For financial year 2022-23, India plans to import 133 units of fuel assemblies and 100 metric tonne unit of natural uranium in the form of Uranium Ore Concentrate.
The government informed the Parliament on Wednesday that no nuclear fuel is scheduled to be imported during the current financial year.
For financial year 2022-23, India plans to import 133 units of fuel assemblies and 100 metric tonne unit of natural uranium in the form of Uranium Ore Concentrate, Minister of State for Personnel, Public Grievances and Pensions and PMO Jitendra Singh said in the Lok Sabha.
He was responding to an unstarred question about the status of nuclear fuel imports to India.
The minister said that the government has entered into an agreement with the Russian government for supply of fuel for Russian reactors at the Kudankulam Nuclear Power Plant (KNPP). KNPP is the largest nuclear power station in India, situated in Tamil Nadu.
Further, India has also signed agreements for uranium purchase with Canada, Kazakhasthan and Uzbekistan. The government further said that the uranium fuel requirement for the reactors which are under domestic safeguards is met by Uranium Corporation of India Limited (UCIL), a public sector enterprise under the Department of Atomic Energy (DAE).

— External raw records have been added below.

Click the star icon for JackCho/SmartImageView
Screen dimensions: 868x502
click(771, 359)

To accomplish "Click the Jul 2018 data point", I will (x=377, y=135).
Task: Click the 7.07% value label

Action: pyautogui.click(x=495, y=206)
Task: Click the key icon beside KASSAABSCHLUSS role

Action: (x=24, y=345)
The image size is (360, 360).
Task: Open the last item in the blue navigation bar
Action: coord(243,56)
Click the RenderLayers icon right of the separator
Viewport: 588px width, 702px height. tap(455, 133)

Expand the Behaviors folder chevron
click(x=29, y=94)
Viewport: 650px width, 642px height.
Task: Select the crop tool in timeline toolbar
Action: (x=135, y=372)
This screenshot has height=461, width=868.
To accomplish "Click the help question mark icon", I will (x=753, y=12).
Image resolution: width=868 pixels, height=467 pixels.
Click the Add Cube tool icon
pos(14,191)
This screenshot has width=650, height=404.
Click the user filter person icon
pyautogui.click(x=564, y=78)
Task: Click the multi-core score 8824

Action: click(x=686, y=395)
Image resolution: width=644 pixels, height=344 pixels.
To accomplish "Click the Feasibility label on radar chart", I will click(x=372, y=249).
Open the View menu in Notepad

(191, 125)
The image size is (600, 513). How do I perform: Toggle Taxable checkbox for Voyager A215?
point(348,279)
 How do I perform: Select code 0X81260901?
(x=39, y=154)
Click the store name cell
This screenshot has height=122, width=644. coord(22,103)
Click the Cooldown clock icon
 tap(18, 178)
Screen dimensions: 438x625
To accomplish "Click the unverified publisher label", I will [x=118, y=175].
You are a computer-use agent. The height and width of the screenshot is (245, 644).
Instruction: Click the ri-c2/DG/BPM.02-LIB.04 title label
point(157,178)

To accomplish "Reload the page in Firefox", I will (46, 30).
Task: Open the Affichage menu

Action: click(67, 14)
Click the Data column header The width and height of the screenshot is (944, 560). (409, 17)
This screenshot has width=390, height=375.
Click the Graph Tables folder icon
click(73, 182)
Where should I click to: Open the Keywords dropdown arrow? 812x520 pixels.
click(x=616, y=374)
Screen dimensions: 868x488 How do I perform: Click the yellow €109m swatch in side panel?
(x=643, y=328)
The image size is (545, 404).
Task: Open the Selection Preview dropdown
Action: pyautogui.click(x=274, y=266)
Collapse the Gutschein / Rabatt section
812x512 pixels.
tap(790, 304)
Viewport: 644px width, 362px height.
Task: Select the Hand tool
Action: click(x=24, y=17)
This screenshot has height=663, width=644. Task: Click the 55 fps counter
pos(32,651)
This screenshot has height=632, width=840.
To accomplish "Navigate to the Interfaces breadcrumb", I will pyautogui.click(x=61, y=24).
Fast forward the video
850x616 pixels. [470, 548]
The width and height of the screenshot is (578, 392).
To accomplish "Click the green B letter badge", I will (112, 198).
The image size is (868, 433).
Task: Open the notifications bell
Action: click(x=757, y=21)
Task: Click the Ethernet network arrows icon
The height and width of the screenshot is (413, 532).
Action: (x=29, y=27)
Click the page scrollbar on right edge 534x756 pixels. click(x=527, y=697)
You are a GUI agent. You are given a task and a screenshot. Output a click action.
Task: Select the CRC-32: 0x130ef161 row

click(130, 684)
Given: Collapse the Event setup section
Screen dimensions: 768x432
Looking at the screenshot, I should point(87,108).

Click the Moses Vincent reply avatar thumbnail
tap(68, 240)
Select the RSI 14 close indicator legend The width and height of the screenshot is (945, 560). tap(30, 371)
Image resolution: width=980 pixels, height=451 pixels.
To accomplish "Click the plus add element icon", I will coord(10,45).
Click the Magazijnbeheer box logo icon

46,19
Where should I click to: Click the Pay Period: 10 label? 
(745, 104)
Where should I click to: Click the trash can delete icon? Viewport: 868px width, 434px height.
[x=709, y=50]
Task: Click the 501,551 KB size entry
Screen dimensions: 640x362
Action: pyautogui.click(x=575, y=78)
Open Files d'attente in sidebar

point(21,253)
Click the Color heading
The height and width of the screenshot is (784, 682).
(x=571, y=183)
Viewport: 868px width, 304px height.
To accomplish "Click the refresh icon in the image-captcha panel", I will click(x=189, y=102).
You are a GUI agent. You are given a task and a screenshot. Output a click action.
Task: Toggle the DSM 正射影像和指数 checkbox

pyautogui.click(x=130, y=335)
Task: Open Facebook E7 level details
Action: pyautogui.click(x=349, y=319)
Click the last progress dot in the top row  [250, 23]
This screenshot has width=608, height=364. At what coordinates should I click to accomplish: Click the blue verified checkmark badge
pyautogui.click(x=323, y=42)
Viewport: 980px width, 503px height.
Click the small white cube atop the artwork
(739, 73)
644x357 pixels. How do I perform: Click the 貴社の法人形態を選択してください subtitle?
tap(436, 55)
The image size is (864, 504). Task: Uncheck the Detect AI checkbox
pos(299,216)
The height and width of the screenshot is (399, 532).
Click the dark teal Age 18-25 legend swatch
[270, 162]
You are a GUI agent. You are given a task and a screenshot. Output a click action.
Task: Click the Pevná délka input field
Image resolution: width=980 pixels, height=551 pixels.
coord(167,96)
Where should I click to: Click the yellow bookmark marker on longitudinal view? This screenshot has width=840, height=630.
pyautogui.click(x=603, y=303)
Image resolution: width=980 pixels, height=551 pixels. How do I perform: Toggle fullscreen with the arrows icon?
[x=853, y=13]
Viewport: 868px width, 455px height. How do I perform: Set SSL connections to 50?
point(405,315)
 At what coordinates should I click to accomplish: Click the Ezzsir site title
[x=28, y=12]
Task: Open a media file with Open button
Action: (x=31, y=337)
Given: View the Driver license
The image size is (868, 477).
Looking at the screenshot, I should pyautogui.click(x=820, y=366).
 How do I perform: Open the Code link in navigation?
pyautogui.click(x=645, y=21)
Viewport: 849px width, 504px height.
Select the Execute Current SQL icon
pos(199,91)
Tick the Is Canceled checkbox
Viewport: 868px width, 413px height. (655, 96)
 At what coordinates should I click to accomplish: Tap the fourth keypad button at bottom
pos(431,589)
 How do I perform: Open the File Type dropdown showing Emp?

“Time to time, projects which include capacity expansion of some of existing units as well as for establishing new projects in various parts of the country, are planned for maintaining sustained supply,” the minister said in a written answer.
Meanwhile, a 2018 parliamentary panel report recommended the government to take steps to ensure new uranium mines are opened as soon as possible to reduce the dependence on imported uranium.
Currently, a major portion of the domestic production of uranium comes from Jaduguda mines of Jharkhand, which are “old” and the ore is found at “great depths.” Moreover, the high extraction cost makes it “unviable” as compared to imported uranium, the panel noted.
Uranium is extracted from the Tummalapalle mines in Andhra Pradesh, Meghalaya, Andhra Pradesh, Rajasthan, Haryana, Karnataka and Tamil Nadu.
India has 22 nuclear power reactors, and domestic uranium is used in nuclear plants which are not under the international nuclear energy watchdog, International Atomic Energy Agency (IAEA).